La marca país ya no tiene un sólo autor.
Durante décadas, los gobiernos fueron los grandes responsables de construir la imagen de un país. Decidían qué mostrar al mundo, qué historias contar y cómo querían ser recordados. Las campañas de promoción turística, las embajadas, la diplomacia y los grandes eventos internacionales eran las principales herramientas para proyectar una identidad nacional.
Si un país quería atraer turistas, inversiones o prestigio internacional, bastaba con diseñar una buena campaña y difundirla en los espacios adecuados.
Pero el mundo cambió.
Hoy la primera impresión que una persona puede tener de un país rara vez proviene de un anuncio oficial. Puede nacer en una serie de televisión, en una película, en un reportaje internacional, en un programa de cocina, en una transmisión deportiva, en la reseña de un restaurante, en un creador de contenido, en la experiencia que un turista comparte desde su teléfono o, incluso, en la historia que un estudiante extranjero cuenta cuando regresa a casa.
La imagen de un país dejó de construirse desde un solo lugar. Hoy se construye en millones de pantallas.
Lo que nadie dice es que durante años pensamos que la comunicación de un país consistía en decirle al mundo quiénes éramos pero hoy el verdadero desafío es otro: aceptar que la historia de un país ya no tiene un sólo narrador.
La cuentan los medios de comunicación cuando cubren una noticia. La cuentan las plataformas de streaming cuando convierten una ciudad en escenario de una serie. La cuentan los deportistas cuando representan a su bandera. La cuentan los chefs cuando llevan su gastronomía al mundo. La cuentan los empresarios cuando deciden invertir. La cuentan los turistas cuando comparten una experiencia. La cuentan los artistas, los científicos, los escritores y los millones de ciudadanos que, todos los días, publican una fotografía, un video o una opinión desde cualquier parte del planeta.
Cada uno aporta un capítulo distinto.
Algunas historias fortalecen la marca país. Otras la debilitan. Pero todas influyen en la forma en que el mundo nos percibe.
Por eso, la comunicación estratégica dejó de consistir únicamente en administrar mensajes. Hoy consiste en comprender, coordinar e inspirar conversaciones que ya no controlamos por completo.
📌 Lo que sí podemos hacer
- Dejar de pensar que construir una marca país depende únicamente de campañas de promoción turística o de estrategias de comunicación institucional.
- Entender que el verdadero papel de los gobiernos ya no es monopolizar la narrativa. Es inspirarla.
- Construir una identidad tan clara, auténtica y coherente que, sin importar quién cuente la historia, el mundo siga reconociendo la esencia de ese país.

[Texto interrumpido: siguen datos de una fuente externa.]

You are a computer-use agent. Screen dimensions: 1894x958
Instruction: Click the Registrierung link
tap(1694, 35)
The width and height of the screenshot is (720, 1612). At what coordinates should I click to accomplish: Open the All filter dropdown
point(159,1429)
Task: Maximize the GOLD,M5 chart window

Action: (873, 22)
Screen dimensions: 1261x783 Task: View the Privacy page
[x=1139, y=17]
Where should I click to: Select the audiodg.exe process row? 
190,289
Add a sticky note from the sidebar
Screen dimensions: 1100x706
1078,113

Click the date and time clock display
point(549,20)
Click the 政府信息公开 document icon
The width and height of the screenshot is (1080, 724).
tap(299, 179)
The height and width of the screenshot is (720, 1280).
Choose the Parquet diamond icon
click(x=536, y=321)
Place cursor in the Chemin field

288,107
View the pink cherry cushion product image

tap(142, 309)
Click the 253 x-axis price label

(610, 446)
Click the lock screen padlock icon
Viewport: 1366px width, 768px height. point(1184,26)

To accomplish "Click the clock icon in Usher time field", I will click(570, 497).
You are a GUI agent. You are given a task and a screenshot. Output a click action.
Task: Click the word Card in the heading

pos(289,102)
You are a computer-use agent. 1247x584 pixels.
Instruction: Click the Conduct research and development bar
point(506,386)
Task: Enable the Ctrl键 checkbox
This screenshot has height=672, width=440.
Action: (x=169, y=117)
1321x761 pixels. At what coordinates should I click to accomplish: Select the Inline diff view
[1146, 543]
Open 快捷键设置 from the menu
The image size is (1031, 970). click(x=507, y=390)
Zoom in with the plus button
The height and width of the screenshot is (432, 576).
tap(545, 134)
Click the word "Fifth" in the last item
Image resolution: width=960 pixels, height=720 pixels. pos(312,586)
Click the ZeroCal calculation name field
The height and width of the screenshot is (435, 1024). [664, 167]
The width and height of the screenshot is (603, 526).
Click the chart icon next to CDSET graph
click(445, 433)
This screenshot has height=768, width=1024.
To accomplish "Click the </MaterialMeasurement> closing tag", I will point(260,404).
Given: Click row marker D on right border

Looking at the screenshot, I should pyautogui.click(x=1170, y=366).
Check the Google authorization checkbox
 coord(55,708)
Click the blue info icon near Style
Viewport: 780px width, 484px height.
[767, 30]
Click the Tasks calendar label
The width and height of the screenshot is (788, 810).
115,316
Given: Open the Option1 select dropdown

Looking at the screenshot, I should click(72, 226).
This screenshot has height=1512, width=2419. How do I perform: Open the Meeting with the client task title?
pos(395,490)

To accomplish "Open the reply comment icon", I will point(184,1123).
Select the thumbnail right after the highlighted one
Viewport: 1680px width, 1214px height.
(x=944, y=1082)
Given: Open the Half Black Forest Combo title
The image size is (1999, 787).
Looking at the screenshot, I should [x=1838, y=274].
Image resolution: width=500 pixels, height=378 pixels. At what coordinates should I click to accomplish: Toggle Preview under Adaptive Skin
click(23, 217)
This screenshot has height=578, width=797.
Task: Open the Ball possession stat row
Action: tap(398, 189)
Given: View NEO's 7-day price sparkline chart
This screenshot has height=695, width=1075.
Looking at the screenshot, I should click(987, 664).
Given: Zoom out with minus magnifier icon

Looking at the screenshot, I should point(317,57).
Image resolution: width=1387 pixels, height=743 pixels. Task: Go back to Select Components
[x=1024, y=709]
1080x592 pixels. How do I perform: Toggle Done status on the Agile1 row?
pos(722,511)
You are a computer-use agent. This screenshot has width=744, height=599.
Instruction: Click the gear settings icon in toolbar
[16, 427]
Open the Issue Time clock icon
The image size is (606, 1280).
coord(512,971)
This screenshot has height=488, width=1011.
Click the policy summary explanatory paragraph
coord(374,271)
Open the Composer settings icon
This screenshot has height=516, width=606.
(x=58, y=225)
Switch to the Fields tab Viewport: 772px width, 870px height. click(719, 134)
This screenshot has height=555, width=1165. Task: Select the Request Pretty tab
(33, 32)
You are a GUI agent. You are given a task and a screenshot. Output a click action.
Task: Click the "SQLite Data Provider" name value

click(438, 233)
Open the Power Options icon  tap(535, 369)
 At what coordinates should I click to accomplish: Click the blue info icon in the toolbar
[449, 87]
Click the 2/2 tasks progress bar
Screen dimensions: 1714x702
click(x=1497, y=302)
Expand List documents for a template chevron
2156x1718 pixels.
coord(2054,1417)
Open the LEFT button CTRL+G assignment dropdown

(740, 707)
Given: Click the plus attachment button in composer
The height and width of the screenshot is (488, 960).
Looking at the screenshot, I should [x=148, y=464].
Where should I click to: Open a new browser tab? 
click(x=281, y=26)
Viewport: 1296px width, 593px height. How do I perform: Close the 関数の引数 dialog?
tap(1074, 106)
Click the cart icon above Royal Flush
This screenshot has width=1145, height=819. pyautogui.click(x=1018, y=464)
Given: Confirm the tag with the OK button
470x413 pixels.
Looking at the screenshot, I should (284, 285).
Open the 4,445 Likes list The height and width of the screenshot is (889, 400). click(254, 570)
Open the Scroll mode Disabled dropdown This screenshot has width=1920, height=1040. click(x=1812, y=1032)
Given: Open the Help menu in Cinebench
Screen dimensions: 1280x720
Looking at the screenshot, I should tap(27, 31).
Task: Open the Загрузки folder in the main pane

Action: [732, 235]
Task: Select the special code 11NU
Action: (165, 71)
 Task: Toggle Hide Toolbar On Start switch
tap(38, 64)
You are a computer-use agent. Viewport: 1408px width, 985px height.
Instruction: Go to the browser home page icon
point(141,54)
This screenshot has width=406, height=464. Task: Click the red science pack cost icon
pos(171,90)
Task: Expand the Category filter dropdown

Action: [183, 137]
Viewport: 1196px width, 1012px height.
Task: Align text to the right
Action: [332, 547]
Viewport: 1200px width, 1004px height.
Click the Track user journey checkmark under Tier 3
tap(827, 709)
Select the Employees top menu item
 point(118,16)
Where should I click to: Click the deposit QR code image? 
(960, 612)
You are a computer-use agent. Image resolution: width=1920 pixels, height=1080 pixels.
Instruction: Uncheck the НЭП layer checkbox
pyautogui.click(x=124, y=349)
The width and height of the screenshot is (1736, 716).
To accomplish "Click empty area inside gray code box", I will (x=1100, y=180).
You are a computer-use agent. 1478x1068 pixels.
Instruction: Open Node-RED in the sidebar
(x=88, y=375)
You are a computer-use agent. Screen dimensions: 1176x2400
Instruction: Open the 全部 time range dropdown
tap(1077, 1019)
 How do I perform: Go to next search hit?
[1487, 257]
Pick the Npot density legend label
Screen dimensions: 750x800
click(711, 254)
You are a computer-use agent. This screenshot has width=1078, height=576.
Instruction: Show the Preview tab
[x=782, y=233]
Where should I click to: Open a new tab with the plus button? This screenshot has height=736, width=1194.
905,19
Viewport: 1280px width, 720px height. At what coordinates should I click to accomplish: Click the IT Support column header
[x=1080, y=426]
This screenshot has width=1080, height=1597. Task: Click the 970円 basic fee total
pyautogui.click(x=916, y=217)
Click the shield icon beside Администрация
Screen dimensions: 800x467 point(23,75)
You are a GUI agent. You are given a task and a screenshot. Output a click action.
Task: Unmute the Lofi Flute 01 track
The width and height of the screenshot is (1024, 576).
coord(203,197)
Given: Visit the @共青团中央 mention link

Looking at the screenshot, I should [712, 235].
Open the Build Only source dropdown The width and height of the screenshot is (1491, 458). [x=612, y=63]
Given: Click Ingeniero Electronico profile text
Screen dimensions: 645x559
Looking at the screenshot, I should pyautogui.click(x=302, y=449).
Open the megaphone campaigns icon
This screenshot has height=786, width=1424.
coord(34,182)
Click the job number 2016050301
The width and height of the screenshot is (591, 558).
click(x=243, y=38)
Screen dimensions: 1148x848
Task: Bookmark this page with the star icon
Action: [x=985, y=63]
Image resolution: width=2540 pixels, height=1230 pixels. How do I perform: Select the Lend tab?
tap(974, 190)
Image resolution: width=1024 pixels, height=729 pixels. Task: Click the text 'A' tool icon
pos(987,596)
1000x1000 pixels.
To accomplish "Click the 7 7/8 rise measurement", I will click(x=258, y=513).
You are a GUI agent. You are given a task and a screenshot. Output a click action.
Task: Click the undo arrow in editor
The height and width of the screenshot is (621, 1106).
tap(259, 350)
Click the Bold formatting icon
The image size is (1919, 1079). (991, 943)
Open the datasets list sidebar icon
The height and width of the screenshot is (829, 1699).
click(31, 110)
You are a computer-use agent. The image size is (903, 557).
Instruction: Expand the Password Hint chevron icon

Los gobiernos dejaron de ser los únicos dueños de la narrativa de un país.
Hoy la marca país pertenece también a quienes la viven, la visitan, la estudian, la cocinan, la cantan, la filman, la narran y la comparten.
Porque un país ya no se define únicamente por lo que dice de sí mismo. Se define por la suma de las historias que otros cuentan sobre él.
Y una marca país verdaderamente sólida se construye cuando miles de personas quieren contar esa misma historia desde su propia experiencia.